Given the existence of different cellular NAD+ pools and the relevance of mitochondrial NAD+ content for mitochondrial and cellular function (Yang et al., 2007a), we also analyzed whether NR treatment would affect mitochondrial NAD+ levels. In contrast to what has been observed with other strategies aimed to increase NAD+ bioavailability, such as PARP inhibition (Bai et al., 2011a), we found that mitochondrial NAD+ levels were enhanced in cultured cells (Fig.1E) and mouse liver (Fig.1F) after NR supplementation.
To further solidify our data, we also wondered whether the enhanced NAD+ levels upon NR treatment could derive from alterations in the NAD+ salvage pathway or PARP activity. However, we could not see any change in Nampt mRNA or protein content in response to NR treatment (Fig.1G). Similarly, PARP activity and PARP-1 content were not affected by NR (Fig.1H). Altogether, these results suggest that NR increases NAD+ by direct NAD+ biosynthesis rather than by indirectly affecting the major NAD+ salvage (Nampt) or consumption (PARPs) pathways. Importantly, this increase in NAD+ was not linked to changes in cellular glycolytic rates or ATP levels (data not shown), which would be expected if NAD+/NADH ratios had been altered to the point of compromising basic cellular functions.

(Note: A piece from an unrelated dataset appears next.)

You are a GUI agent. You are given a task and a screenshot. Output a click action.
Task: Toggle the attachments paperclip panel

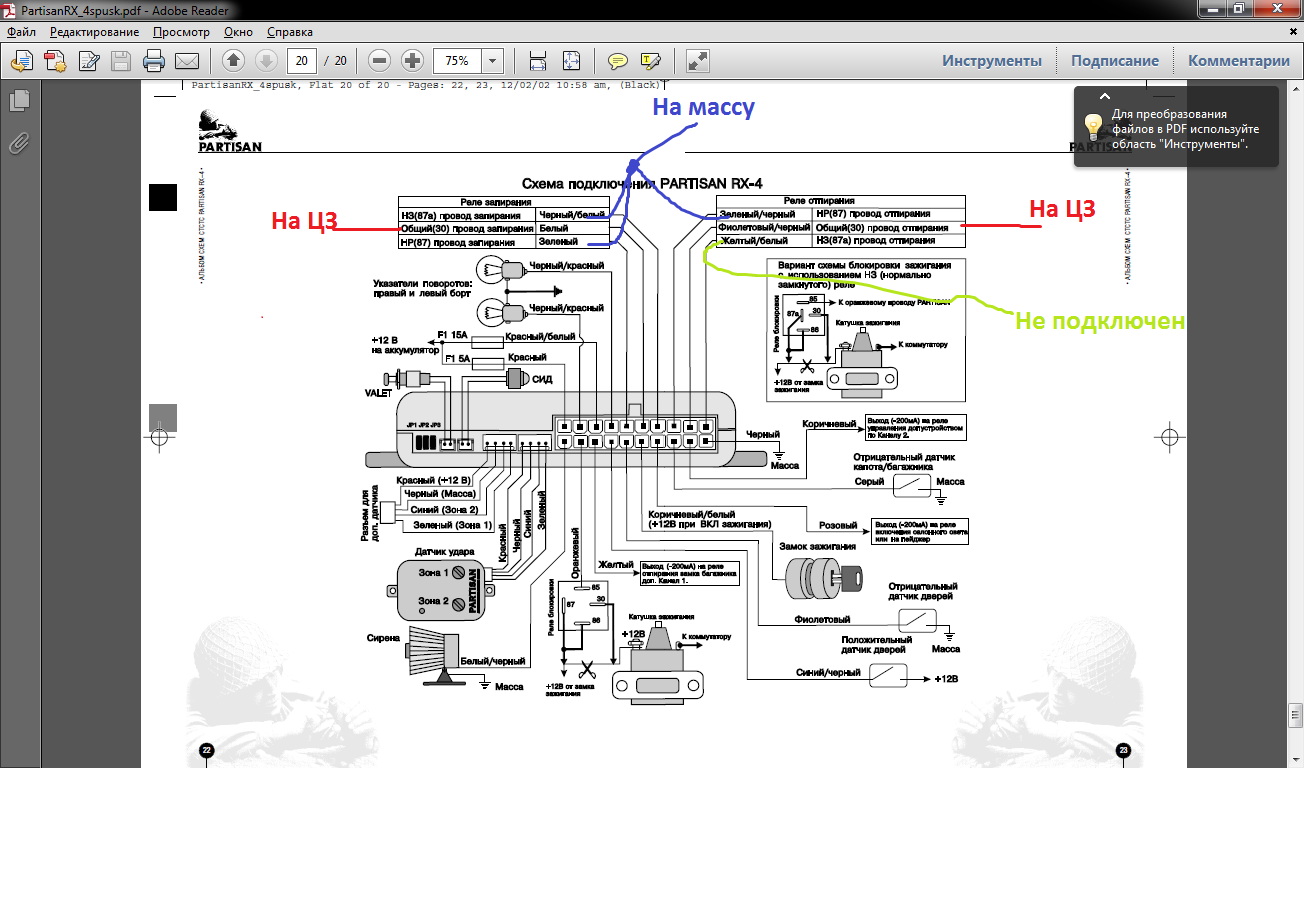click(x=19, y=143)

NR treatment enhances SIRT1 and SIRT3 activity

The ability of NR to increase intracellular NAD+ levels both in vivo and in vitro prompted us to test whether it could activate sirtuin enzymes. Confirming this hypothesis, NR dose-dependently decreased the acetylation of FOXO1 (Brunet et al., 2004) in a SIRT1-dependent manner (Fig 2A). This deacetylation of FOXO1 by SIRT1 upon NR treatment resulted in its transcriptional activation, leading to higher expression of target genes, such as Gadd45, Catalase, Sod1 and Sod2 (Fig.S1) (Calnan and Brunet, 2008). The lack of changes in SIRT1 protein levels upon NR treatment (Fig.2A) suggests that NR increases SIRT1 activity by enhancing NAD+ bioavailability. The higher SIRT1 activity in NR-treated cells was supported by mRNA expression analysis. Consistent with SIRT1 being a negative regulator of Ucp2 expression (Bordone et al., 2006), NR decreased Ucp2 mRNA levels (Fig.2B). Importantly, knocking down Sirt1 prevented the action of NR on Ucp2 expression (Fig.2B). Similarly, the higher expression of a FOXO1 target gene, Sod2, upon NR treatment was also prevented by the knockdown of either Foxo1 or Sirt1 (Fig.2B). This suggested that NR leads to a higher Sod2 expression thought the activation of SIRT1, which then deacetylates and activates FOXO1. Importantly, the knock-down of SIRT1 did not compromise the ability of NR to increase intracellular NAD+ content, indicating that NR uptake and metabolism into NAD+ is not affected by SIRT1 deficiency (Fig.2C).